Pengganti Yang Mengisi Hati

Bab 1: Bayangan Terindah

“Bentar lagi kita udah nikah aja, ya. Nggak kerasa,” ucap Tiny sambil menatap langit sore yang mulai memerah.

Andika tersenyum. Tatapan matanya teduh, menenangkan, seperti punya cara sendiri untuk meredakan dunia yang gaduh.

“Cepat banget ya waktunya,” jawabnya singkat, tapi hangat.

Fitur wajah Andika memang menenangkan. Ada sesuatu di sana yang membuat Tiny betah berlama-lama menatap.

Tiny bersandar pelan di bahu Andika. “Nanti kalau udah nikah, kamu nggak akan sendirian lagi, lho,” katanya lirih.

“Udah ada aku. Mungkin... nanti juga ada anak kita. Bayangin deh, kamu bangun pagi, terus ada suara kecil manggil ‘Papa...’ Gimana?”

Andika tertawa kecil. Tangannya naik, mengacak lembut rambut Tiny seperti biasa. “Iya. Nanti bakal ada versi mini kita. Yang suka ngomel kayak kamu, atau kalem kayak aku.”

Tiny tertawa pelan, lalu mendongak. “Kamu pede banget anak kita mirip kamu.”

“Emang kenapa?” Andika menoleh, pura-pura serius. “Aku kan paket lengkap. Ganteng, sabar, dan... tahan godaan.”

Tiny mencubit pelan lengan Andika. “Awas ya. Godaan apaan tuh maksudnya?”

Andika Cuma tertawa. Tapi Tiny masih menatap serius, sebelum tiba-tiba berucap, “Aku senang sih. Kamu... anak baik. Sendirian dari kecil tapi hatimu hangat.”

Andika diam. Tatapannya lurus ke depan.

Tiny melanjutkan dengan suara yang lebih lembut. “Nanti aku bakal nemenin kamu terus. Nggak akan kamu sendirian lagi,Ndi.”

Andika tersenyum pelan, tapi dalam. “Janji?”
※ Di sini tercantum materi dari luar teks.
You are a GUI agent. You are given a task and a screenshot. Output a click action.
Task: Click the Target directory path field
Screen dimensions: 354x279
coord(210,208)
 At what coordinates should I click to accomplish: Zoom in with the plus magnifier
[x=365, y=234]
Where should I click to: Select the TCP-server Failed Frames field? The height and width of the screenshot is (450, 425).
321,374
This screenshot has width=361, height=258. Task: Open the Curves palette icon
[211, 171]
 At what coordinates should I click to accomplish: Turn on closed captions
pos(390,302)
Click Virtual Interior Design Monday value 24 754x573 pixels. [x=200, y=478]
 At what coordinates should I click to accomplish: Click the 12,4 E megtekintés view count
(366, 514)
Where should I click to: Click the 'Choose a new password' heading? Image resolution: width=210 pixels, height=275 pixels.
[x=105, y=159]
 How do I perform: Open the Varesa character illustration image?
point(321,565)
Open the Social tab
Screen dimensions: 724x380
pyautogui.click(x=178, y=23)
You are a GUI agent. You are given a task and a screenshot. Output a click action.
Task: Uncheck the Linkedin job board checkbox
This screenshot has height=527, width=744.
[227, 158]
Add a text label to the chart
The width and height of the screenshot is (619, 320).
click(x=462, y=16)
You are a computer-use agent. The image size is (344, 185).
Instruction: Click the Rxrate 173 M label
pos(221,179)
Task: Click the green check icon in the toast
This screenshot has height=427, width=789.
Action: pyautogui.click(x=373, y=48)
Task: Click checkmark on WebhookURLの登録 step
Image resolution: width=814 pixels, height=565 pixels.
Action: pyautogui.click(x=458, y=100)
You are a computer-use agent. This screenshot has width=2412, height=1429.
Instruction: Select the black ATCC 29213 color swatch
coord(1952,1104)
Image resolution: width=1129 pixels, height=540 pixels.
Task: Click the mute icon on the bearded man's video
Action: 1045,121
Tiny mengangguk, sambil mengangkat kelingking. “Janji. Kita bakal bareng, sampai rambut kamu putih semua.”

Andika terkekeh pelan. Ada-ada saja yang diucapkan calon istrinya ini—selalu saja bisa membuat suasana jadi ringan dan hangat.

Tiny bangkit dari bangku taman, lalu menarik tangan Andika pelan.

“Jalan yuk?” ajaknya sambil menengadah, matanya berbinar.

Andika hanya tertawa kecil. Tangannya kembali terulur, mengacak rambut Tiny seperti refleks alami yang sudah sering ia lakukan. Rambut Tiny jadi agak berantakan, tapi tetap saja manis dan imut tentunya.

Tiny pura-pura manyun. “Ih... rambutku...”

Padahal dalam hati? Sudahlah. Kalau yang membuat berantakan itu Andika, Tiny pasti selalu memaafkan.

Tanpa banyak kata, Tiny langsung menggamit lengan Andika.

Langkah mereka seirama menyusuri jalan taman yang dipenuhi cahaya jingga sore hari.

Andika, yang biasanya tak terlalu nyaman disentuh orang lain, tak berkata apa-apa. Justru sebaliknya—ia menikmati gesture manis dari Tiny.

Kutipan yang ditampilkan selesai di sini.